First signs of this: It looks like the EPT is going to lose even more of its stops although the second half of the new season schedule has not been published yet.
On Online Gaming
Amaya expects the global casino gaming market to reach around $3.5 billion in 2015 while the online betting market is estimated to be around $17 billion per year.
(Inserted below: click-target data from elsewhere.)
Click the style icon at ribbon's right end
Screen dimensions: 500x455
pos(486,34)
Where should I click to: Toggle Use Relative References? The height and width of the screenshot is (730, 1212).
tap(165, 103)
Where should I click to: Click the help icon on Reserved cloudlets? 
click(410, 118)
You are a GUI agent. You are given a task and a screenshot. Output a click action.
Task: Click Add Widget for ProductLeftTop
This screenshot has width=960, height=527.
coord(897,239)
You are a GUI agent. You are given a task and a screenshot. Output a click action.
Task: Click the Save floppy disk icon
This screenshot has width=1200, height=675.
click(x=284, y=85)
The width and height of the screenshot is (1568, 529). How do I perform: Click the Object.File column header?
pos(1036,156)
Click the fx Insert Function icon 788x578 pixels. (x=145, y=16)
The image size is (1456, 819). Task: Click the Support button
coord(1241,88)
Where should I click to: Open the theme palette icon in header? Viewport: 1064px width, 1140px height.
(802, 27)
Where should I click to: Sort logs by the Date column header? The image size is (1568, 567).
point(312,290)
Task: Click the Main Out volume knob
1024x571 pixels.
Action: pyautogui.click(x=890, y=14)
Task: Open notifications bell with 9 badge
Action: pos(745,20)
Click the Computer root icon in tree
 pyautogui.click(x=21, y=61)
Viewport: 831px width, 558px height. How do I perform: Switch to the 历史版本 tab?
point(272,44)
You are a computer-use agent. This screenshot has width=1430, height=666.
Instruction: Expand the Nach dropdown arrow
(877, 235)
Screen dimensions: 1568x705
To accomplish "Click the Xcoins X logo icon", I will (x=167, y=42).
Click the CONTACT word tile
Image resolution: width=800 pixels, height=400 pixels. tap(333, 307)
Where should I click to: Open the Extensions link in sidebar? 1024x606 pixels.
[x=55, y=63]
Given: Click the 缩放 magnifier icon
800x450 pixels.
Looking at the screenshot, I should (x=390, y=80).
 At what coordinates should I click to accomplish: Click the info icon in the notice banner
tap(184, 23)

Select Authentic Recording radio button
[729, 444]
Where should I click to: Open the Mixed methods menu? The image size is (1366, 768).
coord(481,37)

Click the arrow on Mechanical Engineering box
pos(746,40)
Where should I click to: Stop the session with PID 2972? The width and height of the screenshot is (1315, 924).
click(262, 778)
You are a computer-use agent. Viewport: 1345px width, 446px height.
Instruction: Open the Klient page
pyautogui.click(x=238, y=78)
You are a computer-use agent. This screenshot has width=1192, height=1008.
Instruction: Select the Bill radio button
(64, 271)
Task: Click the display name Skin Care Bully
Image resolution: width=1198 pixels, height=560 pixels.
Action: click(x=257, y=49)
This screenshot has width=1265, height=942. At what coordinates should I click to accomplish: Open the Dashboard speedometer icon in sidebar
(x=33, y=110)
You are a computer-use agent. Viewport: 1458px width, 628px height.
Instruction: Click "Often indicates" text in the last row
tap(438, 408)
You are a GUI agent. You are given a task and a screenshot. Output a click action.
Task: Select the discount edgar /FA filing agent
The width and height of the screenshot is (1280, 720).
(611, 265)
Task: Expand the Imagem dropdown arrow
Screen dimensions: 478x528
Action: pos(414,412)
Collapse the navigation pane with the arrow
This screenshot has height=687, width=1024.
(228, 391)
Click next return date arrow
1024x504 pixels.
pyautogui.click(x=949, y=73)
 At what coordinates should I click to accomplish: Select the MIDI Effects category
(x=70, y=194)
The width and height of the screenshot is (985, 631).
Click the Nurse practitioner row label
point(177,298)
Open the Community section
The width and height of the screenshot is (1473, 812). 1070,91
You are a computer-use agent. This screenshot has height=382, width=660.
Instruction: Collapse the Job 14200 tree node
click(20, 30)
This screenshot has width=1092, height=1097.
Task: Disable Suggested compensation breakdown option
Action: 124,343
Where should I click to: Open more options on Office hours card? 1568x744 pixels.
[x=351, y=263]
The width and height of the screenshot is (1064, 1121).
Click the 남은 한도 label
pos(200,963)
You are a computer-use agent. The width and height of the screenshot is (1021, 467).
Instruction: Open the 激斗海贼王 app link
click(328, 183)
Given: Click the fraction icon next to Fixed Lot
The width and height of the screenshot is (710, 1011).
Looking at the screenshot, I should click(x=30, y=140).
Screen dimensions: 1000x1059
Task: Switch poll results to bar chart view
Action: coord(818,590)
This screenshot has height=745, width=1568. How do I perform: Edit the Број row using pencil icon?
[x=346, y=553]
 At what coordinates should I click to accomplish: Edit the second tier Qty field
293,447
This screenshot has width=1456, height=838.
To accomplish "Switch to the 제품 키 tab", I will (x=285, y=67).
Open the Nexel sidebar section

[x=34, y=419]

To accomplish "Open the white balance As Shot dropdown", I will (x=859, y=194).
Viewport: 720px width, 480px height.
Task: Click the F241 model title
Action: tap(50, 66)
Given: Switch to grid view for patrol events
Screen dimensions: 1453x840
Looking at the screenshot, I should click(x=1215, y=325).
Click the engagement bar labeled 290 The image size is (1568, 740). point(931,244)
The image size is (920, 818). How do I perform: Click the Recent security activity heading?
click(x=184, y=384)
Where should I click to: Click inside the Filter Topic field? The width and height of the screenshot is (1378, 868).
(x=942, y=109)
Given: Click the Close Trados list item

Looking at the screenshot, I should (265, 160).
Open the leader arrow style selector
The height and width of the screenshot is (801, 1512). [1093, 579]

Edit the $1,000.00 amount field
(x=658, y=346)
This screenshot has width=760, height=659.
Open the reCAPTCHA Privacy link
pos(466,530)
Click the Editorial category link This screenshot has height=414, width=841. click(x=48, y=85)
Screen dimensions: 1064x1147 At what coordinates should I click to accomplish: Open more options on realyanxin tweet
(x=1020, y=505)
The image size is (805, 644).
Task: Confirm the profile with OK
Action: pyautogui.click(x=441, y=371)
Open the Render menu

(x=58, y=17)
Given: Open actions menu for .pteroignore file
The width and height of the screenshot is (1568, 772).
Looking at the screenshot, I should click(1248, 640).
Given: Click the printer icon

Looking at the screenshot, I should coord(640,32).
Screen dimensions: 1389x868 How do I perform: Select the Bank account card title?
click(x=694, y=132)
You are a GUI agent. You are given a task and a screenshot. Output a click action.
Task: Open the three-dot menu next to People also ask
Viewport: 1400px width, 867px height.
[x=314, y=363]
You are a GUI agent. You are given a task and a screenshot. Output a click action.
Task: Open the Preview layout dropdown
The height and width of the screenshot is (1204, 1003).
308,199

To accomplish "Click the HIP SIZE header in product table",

With the extreme brand awareness of PokerStars/Full Tilt basically all online casinos and sportsbooks will be on their heels to make sure they don’t get swallowed up in what could become an Amaya avalanche.
On Social Media
Good time to be a shareholder.
Social poker giant Zynga has not officially taken any measures regarding the takeover but it is obvious that PokerStars Play, with its newly monetized play-money offerings, will become a serious contender.
Particularly because mobile poker is on the rise and PokerStars is already in a leading position when it comes to mobile apps.
The first ramifications of the recent developments are already visible.
Good Time to Own Amaya Stock
Even if you are not into stock trading you might want to take a look at this one.
Amaya Gaming shares had been hovering around $5-6 until April 2014. Then they slowly began to climb to $10 until June, when they suddenly jumped to twice that value after the purchase of the Rational Group was announced.
On the day before the shareholder meeting, the shares breached the $30 mark for the first time. That’s a growth of over 500%.
At the same time shares of 888holdings and bwin.party have lost 10-20% of their value. Zynga has lost half of the value since March.